То ли от уже выпитого коньяка, то ли от всепроникающего ромового аромата, то ли от того, что он обнимал девушку, то ли от того, что этот гипнотический взгляд лишал воли – всё вокруг закружилось, стены, бар, диван, стол, стулья. Расплывчатые волны пространства спиралью разбегались от него, сквозь стены, вдаль и возвращались плотными кругами. В глазах потемнело. Миллионы иголочек впились в кожу.
Кто-то взял его ладонь и, как маленького ребёнка отводят от края дороги, потянул, настойчиво, осторожно и медленно…
Проснулся от тишины. Обнажённый. Разобранный диван. Кухня. Притенённые окна. В мозгу булькало и переливалось вместе с движением глаз. Пришлось их закрыть. Правда, получилось ненадолго. Не было сил и желания вспоминать, что случилось, что было, что произошло. И даже мысль «о, как мне херово» от бессилия и головокружения не могла нормально сформироваться. Под закрытыми веками кружилась красноватая темнота, раскачивая и медленно погружая его в забытьё. Где-то зазвенел телефон. Настойчиво и требовательно. Выволакивая из спасительного сна. Пока он с кряхтением и матом поворачивался, чтобы подняться и сесть. Пока сел и поймал равновесие. Пока мучительно ориентировался – откуда идёт сигнал. Пока, превозмогая перекатывание бильярдных шаров в голове, встал и сделал пару шагов. Чёрт! Телефон умолк. Стоя в центре кухни, опираясь на стол, пытался сообразить, что делать дальше. Взгляд упал на большой стеклянный кувшин с жидкостью, стоявший на столе. Спасение!
После доброй половины лимонно-солёной прохладной воды, взгляд посветлел, горизонт расширился.
На столе лежал блистер аспирина, в корзинке с подтаявшим льдом бутылка пива, накрытый полотенцем завтрак. Пробка от разбитой бутылки – коснулся пальцами
и вспомнил.
Вспомнил, как набухался вчера и, пытаясь добить разум ромом, не удержал неудобную бутылку в руках – разбил. А потом пришла Настя, убрала осколки, вытерла лужу. Отвела его на диван, раздела, легла рядом, обняла, и сделала абсолютно неожиданную вещь – запела колыбельную.

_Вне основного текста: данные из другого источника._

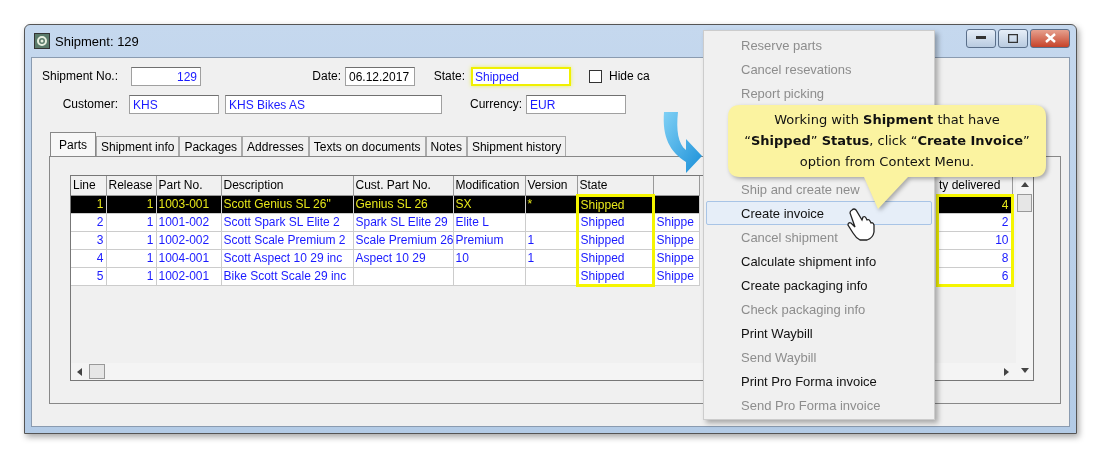 The width and height of the screenshot is (1099, 457). I want to click on table-cell: Shipped, so click(615, 204).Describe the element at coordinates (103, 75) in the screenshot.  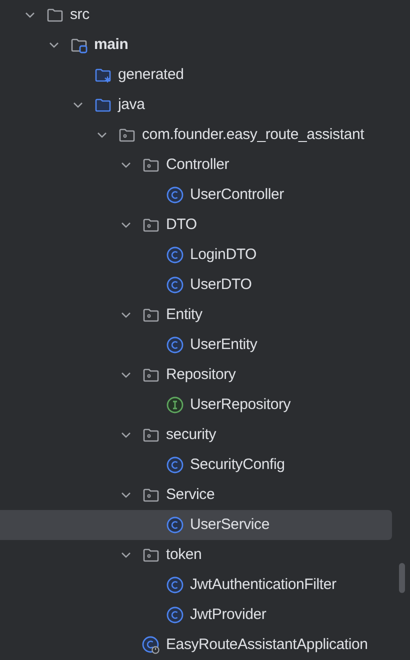
I see `generated-folder-icon` at that location.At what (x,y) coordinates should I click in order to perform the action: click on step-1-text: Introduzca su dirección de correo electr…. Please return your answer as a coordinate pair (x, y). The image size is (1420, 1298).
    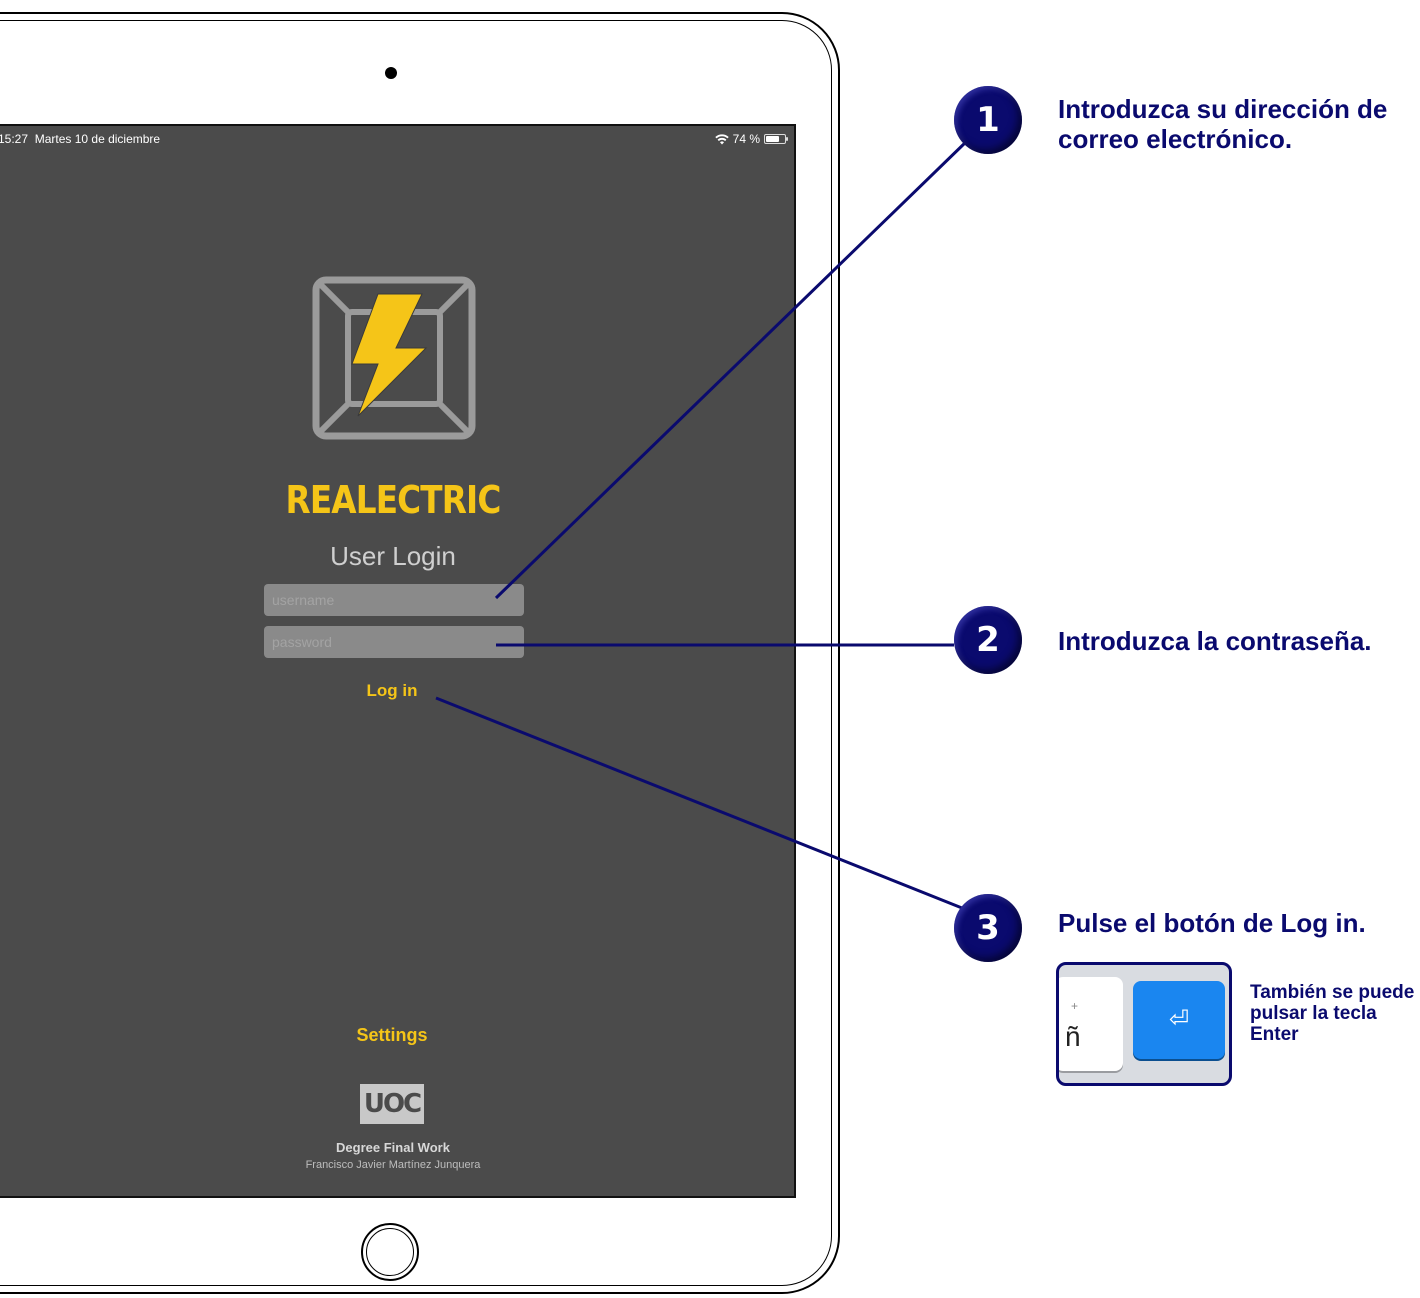
    Looking at the image, I should click on (1223, 124).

Это сейчас он сидел поражённый и мгновенно протрезвлённый, а ночью – просто уснул. С этой колыбельной он родился. Эту колыбельную пела мама, когда он, чего-то вдруг испугавшись, сидел ночью в манежке и плакал. Когда принёс в первом классе двойку и слёзы обиды катились по щекам. Когда придя с выпускного вечера, свалился в прихожей, мрачный, серый: соседку по парте, соседку по лестничной площадке, первую любовь – напившийся одноклассник на машине сбил насмерть. И когда он вернулся с войны в дружественной среднеазиатской стране, и орал во сне. И потом…
Совпадение?
Неизвестно
И каждый раз, когда они встречались, он порывался, но не мог осилить непонятный страх, спросить её – откуда она знает эту песню.
Этим вечером она снова появилась у него. И снова, и снова.
Она всегда. Всегда-всегда – скромно стояла в проходе входной двери, словно дожидаясь разрешения войти. Спокойно, смотрела своими голубыми глазами в него. Он видел, ощущал, что для неё равнозначно стоять, войти или уйти. И все её движения были такими, поступки, слова и глаза. Они звали и отталкивали и были равнодушными. Поражали глубиной омута и обманывали солнечными бликами мелкого песка под поверхностью воды.
Это была его первая женщина… девушка. Постоянная. С которой встречался больше трёх раз и не за деньги. Обычно у него были проститутки. Дорогие проститутки. Очень дорогие проститутки. Нереально дорогие женщины.
Настя отказывалась от денег в любой форме. От наличных, от всевозможных банковских карточек, от повышения зарплаты и премиальных. Он водил её по дорогим ювелирным салонам, она равнодушно смотрела на умопомрачительное сияние драгоценностей. Её не интересовали одежда и обувь. Как и косметика.
Сначала он думал, что слишком заносчива, а предлагаемые подарки слишком мелочны. Потом решил, ей неудобно, она стыдится. Но это была и не скромность. Пришло понимание – всё это ей просто безразлично. Она не считает это ни ценностями, ни знаками внимания, ни атрибутами престижа и статуса.